# Questions for other retriever club board members



## Alaska7133 (May 26, 2011)

1. We had this come up at our retriever club board meeting last night. Does anyone know if AKC has a person like Jerry Mann doing FT judge/handler classes? We were thinking that our judges could use a little help. 2 weekends ago we had our Open with gunners in a laydown blind. Which is illegal. But without having a better handle on how to judge... Learning how to judge hunt tests is covered better by AKC with Jerry Mann's HT judging/handling seminars.

2. Does anyone know of 2 clubs merging their boards? We have 3 AKC retriever clubs in Alaska. One in Fairbanks and two down here in the Anchorage area. The two down here are thinking of merging the boards into one. The books and everything would be kept separate, but the idea is that one person would be in charge of all 4 hunt tests and another all 4 field trials. There are several people like me that see it as more work for less people. But I'm curious if anyone out there has seen this happen and whatever pitfalls they may have had.

3. I made the mistake of volunteering to look at the books for both local clubs. Anyone out there also a treasurer for their club? I'm interested in communicating on what paperwork needs to be done. 

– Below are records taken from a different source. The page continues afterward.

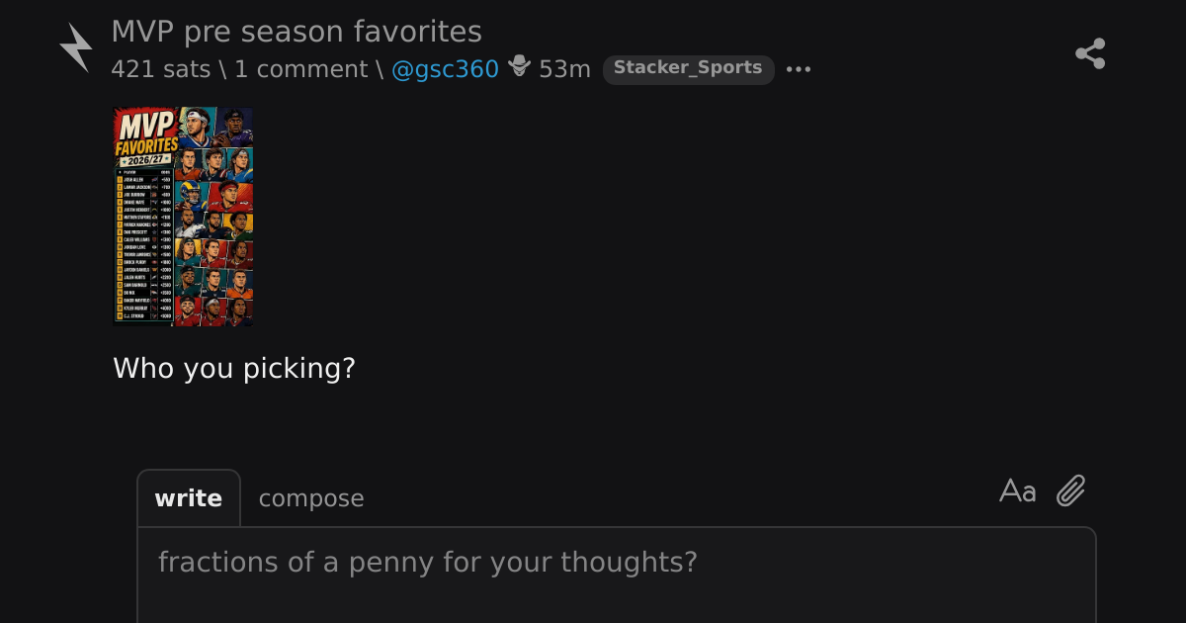This screenshot has height=623, width=1186.
Task: Switch to the compose tab
Action: tap(311, 498)
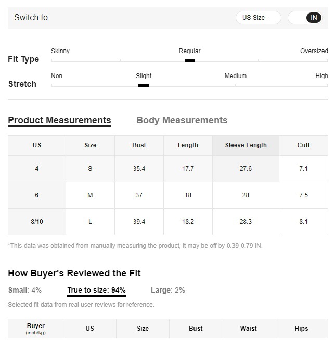Open the US Size dropdown
Image resolution: width=336 pixels, height=340 pixels.
click(x=258, y=18)
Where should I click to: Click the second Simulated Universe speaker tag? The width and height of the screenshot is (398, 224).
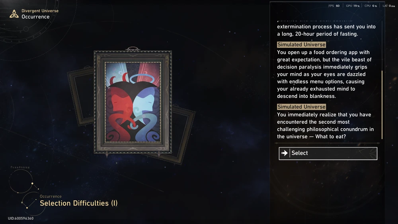(301, 107)
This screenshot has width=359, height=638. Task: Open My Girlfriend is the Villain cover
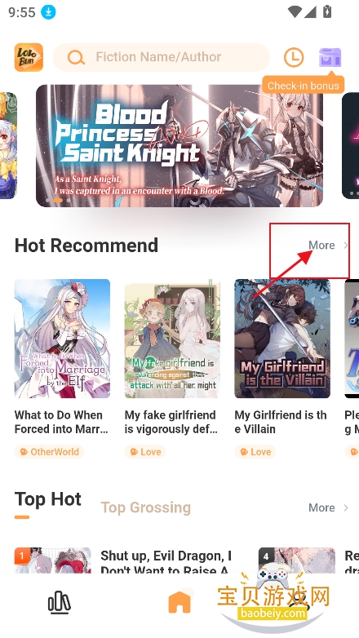[x=282, y=339]
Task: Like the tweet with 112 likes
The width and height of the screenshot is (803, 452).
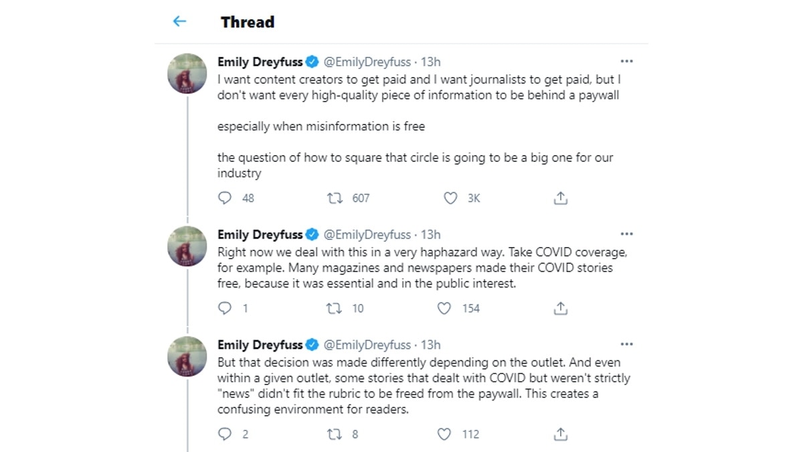Action: (444, 434)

4. What is everyone paying for ducks these days?


----------



## FTGoldens (Dec 20, 2012)

1. Not to my knowledge. Unfortunately, things like the layout blind prohibition is something that shouldn't have to be covered in a seminar. (BTW, I disagree with that particular rule, but nonetheless follow it.)
2. I've not heard of any clubs doing the board merger thing.
3. Been there, done that ... but it was too long ago for me to be helpful.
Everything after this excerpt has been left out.